◆ **Required work**:
A: Reproduce everything in the Spark notebook from "Load the CSV" down to "the actual data.", character for character.
B: Continue the Spark notebook past its last line.

◆ **Selection**:
+ + +
In [0]:
%sh curl --remote-name-all 'https://files.training.databricks.com/assessments/cse-take-home/{covertype,kafka,treecover,u.data,u.item}.csv'

In [0]:
dbutils.fs.cp("file:/databricks/driver/covertype.csv", "dbfs:/FileStore/tmp/covertype.csv")
dbutils.fs.cp("file:/databricks/driver/kafka.csv", "dbfs:/FileStore/tmp/kafka.csv")
dbutils.fs.cp("file:/databricks/driver/treecover.csv", "dbfs:/FileStore/tmp/treecover.csv")
dbutils.fs.cp("file:/databricks/driver/u.data.csv", "dbfs:/FileStore/tmp/u.data.csv")
dbutils.fs.cp("file:/databricks/driver/u.item.csv", "dbfs:/FileStore/tmp/u.item.csv")

Part 1: Reading and Parsing Data
    
    Question 1: Code Challenge - Load a CSV

    Load the CSV file at dbfs:/FileStore/tmp/nl/treecover.csv into a DataFrame.
    Use Apache Spark to read in the data, assigned to the variable treeCoverDF.
    Your method to get the CSV file into Databricks isn't graded. We are only concerned with how you use Spark to parse and load the actual data.
    Please use the inferSchema option.

MY CODE

In [0]:
treeCoverDF = spark.read.csv('/FileStore/tmp/treecover.csv', inferSchema = True, header = True)

Question 2: Code Challenge - Print the Schema
Use Apache Spark to display the Schema of the treeCoverDF Dataframe.

MY CODE

In [0]:
treeCoverDF.printSchema()

Question 3: Code Challenge - Rows & Columns

Use Apache Spark to display the number of rows and columns in the DataFrame.

MY CODE

In [0]:
row_count = treeCoverDF.count()
print("The number of rows: ",row_count)
column_count = len(treeCoverDF.columns)
print("The number of columns: ",column_count)

Part 2: Analysis

Question 4: Code Challenge - Summary Statistics for a Feature
Use Apache Spark to answer these questions about the treeCoverDF DataFrame:

    What is the range - minimum and maximum - of values for the feature elevation?
+ + +
◆ **Source excerpt**:
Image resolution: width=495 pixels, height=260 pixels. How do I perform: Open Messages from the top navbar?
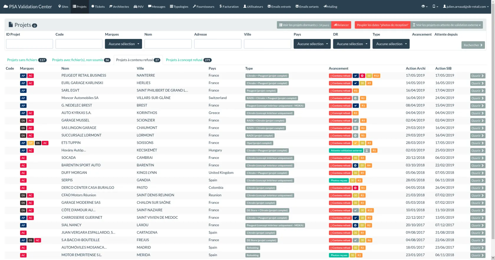click(156, 6)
+ + +
◆ **Results of the exercise**:
A:
Load the CSV file at dbfs:/FileStore/tmp/nl/treecover.csv into a DataFrame.
    Use Apache Spark to read in the data, assigned to the variable treeCoverDF.
    Your method to get the CSV file into Databricks isn't graded. We are only concerned with how you use Spark to parse and load the actual data.

B:
    What are the mean and standard deviation of the feature elevation?

MY CODE

In [0]:
# using the agg() function to get te min,max,mean and standard deviation

min_elevation = treeCoverDF.agg({'Elevation':'min'})
min_elevation.show()
max_elevation = treeCoverDF.agg({'Elevation':'max'})
max_elevation.show()
mean_elevation = treeCoverDF.agg({'Elevation':'mean'})
mean_elevation.show()
stddev_elevation = treeCoverDF.agg({'Elevation':'stddev'})
stddev_elevation.show()



In [0]:
# using the psark sql functions
# get the range- min and max , mean and standaard deviation of the column ELEVATION
from pyspark.sql.functions import min,max,mean,stddev
treeCoverDF.select(max(treeCoverDF['Elevation']),min(treeCoverDF['Elevation'])).show()
treeCoverDF.select(mean(treeCoverDF['Elevation']),stddev(treeCoverDF['Elevation'])).show()

In [0]:
# using describe()
summary_df = treeCoverDF.describe()
summary_df.select(summary_df['summary'],summary_df['Elevation']).show()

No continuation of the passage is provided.